NOVs typically come when a disgruntled employee complains to the State Department of Labor, either about not being paid wages, or not being paid overtime. If that happens, you can expect an investigator to show up at your workplace to audit your payroll records going back 2 years. The investigator will be looking for things like hiring agreements (which are required by statute to advise the employee of things like rate of pay, hours, and pay schedule) records of hours worked and amounts paid. You can get some helpful information about these laws from the DOL website here. The investigator records the information from the audit into a transcription sheet that shows how many hours the employee worked, the wages paid, any wages due (like for overtime) and imposes interest on the past due amount. The agency can also, and most definitely will, impose fines of $300.00 per violation, for example for every week you don’t have a record of hours worked. These can add up to hefty numbers for any small business. And now, a new law in Connecticut practically mandates that in a civil action to collect back wages, an employer will pay double damages of the amount recovered by the employee for back wages unless the employer establishes a good faith belief that its conduct was lawful. Tough standard to meet.

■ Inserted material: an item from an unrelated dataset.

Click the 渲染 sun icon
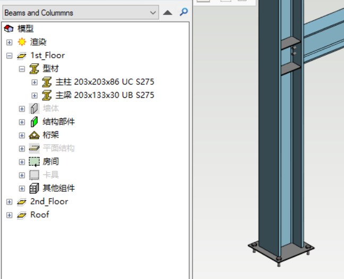The image size is (344, 279). 22,42
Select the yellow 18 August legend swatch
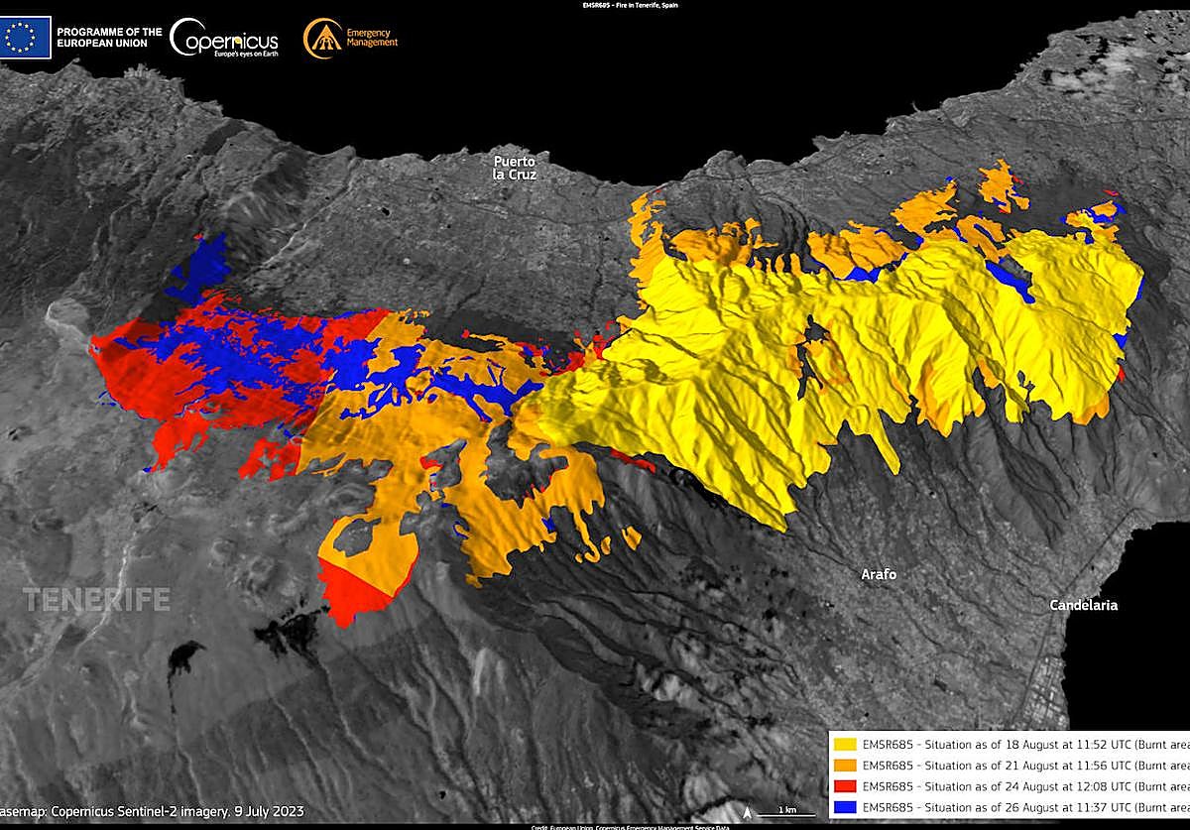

One of the scariest things is, if your company does not have records of hours worked (get a timeclock!) the DOL essentially takes whatever the employee says as true: if the employee says she worked 50 hours a week, and you don’t have records to refute that, then the employee worked 50 hours a week. If an investigator knocks at your company door, you must let them in. And unless your wage practices are squeaky clean (in every case we’ve handled the employer has had problems). You will get a NOV from the DOL.
These NOVs are defensible. And in almost every case we’ve handled, if the employer is reasonable in trying to resolve the claim, the employer will come out of this problem better and stronger than before.